> **Your goal**: Repeat the line that contains "[facebook] (1237, 82)" exactly, along with each following line up to and including the last line of the entries.

= = = = = = =

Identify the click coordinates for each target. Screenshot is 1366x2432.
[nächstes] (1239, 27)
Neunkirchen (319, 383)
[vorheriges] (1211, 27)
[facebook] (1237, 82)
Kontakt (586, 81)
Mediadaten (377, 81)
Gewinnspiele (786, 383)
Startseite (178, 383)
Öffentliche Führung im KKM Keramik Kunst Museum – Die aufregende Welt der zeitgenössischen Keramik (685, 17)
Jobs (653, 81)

= = = = = = =

> **Result below**:
[facebook] (1237, 82)
Kontakt (586, 81)
Mediadaten (377, 81)
Gewinnspiele (786, 383)
Startseite (178, 383)
Öffentliche Führung im KKM Keramik Kunst Museum – Die aufregende Welt der zeitgenössischen Keramik (685, 17)
Jobs (653, 81)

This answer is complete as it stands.